Though first found in the 1750s, it wasn’t until the 1800s that the grapefruit lost its risqu title of forbidden fruit. A Jamaican farmer called the fruit “grapefruit” for the grapelike clusters in which it grows on the tree. Shortly after, grapefruit made its way to the United States in the form of seeds brought by either Spanish or French settlers to Florida. Eventually, in the early 1800s, the first grapefruit seeds were brought to south Texas, most likely by visiting Spanish missionaries.
Almost every spring since then, the air of the Texas Rio Grande Valley has been filled with the sweet and lingering scent of citrus blossoms. Among the palm-tree-lined groves stretching for miles across the Valley exists a sweet slice of culinary cuisine that has been passed down from generation to generation.
Today, this tradition is being shared around the world.

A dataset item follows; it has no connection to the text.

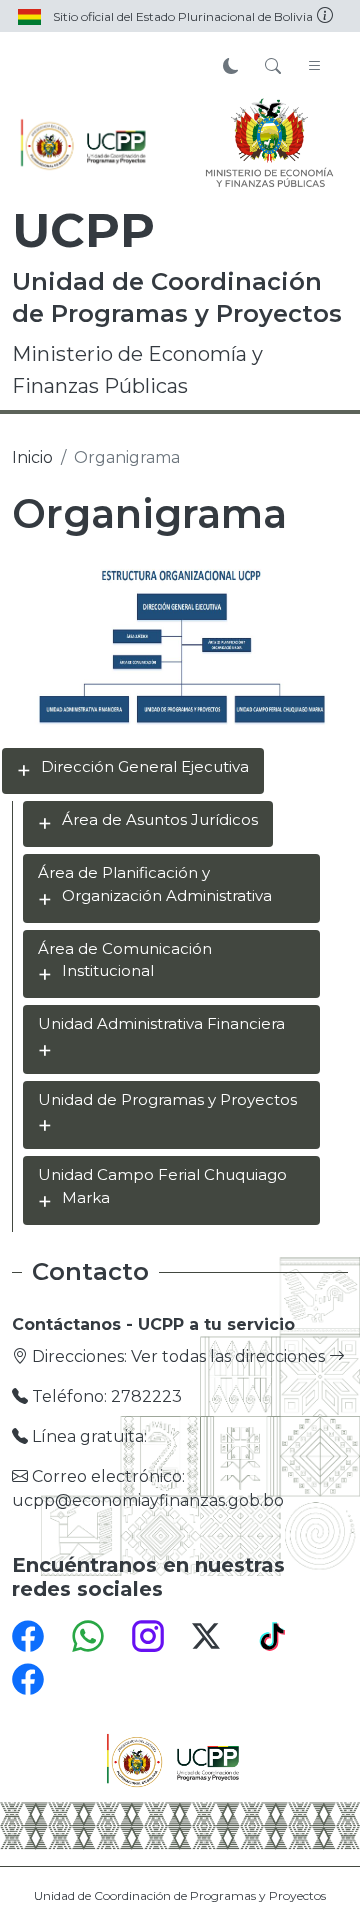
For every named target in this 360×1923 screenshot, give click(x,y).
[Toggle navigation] (315, 67)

Last season, Texas shippers exported more than 23 million pounds of grapefruit to such countries as Australia, Belgium and Japan, to name a few. No matter what country they are in, chefs and home cooks alike use Texas Rio Star Grapefruit to add a sweet, tangy twist to everyday meals and desserts. For instance:
In Asia, grapefruit is served as a decadent dessert topped with a rich ginger syrup. Some Scandinavian countries, such as Sweden, add snow peas, grapefruit and scallops to their casseroles before covering them with melted raclette cheese. For a tasty salad, Australians mix crisp watercress, cilantro and fennel with grapefruit sections and olive oil.
South Texas is known for its fusion of Mexican and American cuisines. By adding sweet Texas Rio Star Grapefruit to a traditional guacamole recipe, you can take a common Tex-Mex dish and call it all your own:
Texas Citrus Guacamole
1 Texas Red Grapefruit
2 large ripe avocados
2-3 tablespoons minced purple onion
2 tablespoons sour cream
1/2 teaspoon garlic powder (add more to flavor)
1/2 teaspoon salt
Peel and section grapefruit, reserving 2 tablespoons of juice. Measure 1 cup sections; cut into bite-size pieces and set aside. Peel avocados; mash with a fork until somewhat smooth, leaving some small chunks. Add the remaining ingredients and stir well. Gently fold in grapefruit juice and sections. Serve immediately or cover and chill until serving time. Yield: about 3 cups.